Instructions to follow: Only the lines with the string "computer" are needed; return each of them from the entries below.
*** Records Section Begins ***
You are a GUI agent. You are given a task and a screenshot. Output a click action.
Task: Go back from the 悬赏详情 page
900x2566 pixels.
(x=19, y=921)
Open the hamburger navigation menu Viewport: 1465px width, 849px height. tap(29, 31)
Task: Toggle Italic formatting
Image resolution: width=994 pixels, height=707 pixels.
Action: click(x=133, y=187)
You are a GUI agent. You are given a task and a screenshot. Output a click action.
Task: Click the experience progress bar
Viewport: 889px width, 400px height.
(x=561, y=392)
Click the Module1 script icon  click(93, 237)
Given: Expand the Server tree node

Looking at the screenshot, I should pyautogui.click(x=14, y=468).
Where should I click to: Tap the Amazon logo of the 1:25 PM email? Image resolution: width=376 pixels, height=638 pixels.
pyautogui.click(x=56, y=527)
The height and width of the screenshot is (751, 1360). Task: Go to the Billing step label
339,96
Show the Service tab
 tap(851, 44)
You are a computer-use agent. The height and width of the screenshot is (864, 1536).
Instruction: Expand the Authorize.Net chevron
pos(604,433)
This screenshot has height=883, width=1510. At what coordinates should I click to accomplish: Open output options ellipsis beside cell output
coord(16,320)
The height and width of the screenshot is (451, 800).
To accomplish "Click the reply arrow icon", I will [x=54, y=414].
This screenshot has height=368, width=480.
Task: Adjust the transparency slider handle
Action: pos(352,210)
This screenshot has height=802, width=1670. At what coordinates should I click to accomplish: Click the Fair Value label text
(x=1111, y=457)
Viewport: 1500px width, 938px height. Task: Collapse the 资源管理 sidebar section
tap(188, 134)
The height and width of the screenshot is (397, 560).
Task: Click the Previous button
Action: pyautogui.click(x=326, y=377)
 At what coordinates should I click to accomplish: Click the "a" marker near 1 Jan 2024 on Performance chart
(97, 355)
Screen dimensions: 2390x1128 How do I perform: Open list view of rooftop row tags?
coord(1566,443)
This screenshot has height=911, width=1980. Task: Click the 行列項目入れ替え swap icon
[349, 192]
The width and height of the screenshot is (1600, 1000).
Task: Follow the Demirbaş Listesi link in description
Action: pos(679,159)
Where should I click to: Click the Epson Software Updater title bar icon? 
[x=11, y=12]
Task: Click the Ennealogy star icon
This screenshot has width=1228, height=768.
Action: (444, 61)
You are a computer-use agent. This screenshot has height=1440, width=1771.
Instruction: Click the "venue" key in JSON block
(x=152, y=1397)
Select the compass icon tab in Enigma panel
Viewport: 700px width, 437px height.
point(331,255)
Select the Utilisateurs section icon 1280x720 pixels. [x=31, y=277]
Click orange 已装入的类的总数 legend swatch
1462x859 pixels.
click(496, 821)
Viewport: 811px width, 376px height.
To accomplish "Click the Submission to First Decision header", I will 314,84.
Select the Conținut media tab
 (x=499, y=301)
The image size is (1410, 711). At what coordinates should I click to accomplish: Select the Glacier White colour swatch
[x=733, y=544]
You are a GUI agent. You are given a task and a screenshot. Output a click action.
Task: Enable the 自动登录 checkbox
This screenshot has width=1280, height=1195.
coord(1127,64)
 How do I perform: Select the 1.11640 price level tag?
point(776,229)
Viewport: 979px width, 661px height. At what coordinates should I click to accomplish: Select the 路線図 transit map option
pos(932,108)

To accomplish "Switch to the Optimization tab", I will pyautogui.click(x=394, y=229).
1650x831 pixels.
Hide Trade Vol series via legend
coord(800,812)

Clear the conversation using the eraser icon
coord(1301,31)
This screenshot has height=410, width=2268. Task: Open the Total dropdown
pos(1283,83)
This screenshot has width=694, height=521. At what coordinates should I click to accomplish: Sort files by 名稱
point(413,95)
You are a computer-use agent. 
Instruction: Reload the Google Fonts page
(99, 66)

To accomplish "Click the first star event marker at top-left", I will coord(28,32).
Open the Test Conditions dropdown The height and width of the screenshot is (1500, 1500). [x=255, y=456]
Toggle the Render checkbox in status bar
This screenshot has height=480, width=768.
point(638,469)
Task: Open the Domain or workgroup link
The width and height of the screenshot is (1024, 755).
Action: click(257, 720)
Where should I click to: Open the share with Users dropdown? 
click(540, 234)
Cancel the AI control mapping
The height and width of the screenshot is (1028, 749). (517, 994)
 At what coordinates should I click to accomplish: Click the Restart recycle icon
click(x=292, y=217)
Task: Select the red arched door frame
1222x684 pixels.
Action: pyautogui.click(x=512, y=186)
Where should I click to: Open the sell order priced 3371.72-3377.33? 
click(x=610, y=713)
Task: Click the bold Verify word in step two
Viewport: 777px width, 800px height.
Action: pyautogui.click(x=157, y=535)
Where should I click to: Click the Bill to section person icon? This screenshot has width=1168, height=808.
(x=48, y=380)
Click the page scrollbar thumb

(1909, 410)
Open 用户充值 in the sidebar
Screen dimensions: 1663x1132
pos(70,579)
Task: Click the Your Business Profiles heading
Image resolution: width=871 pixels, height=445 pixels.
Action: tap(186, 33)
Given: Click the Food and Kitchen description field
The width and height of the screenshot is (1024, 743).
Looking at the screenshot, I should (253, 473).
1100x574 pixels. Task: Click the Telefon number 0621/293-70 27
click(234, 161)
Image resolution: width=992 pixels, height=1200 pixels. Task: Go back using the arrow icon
*** Records Section Ends ***
Solution for this exercise:
You are a computer-use agent. The height and width of the screenshot is (864, 1536).
You are a computer-use agent. This screenshot has height=1440, width=1771.
You are a computer-use agent. 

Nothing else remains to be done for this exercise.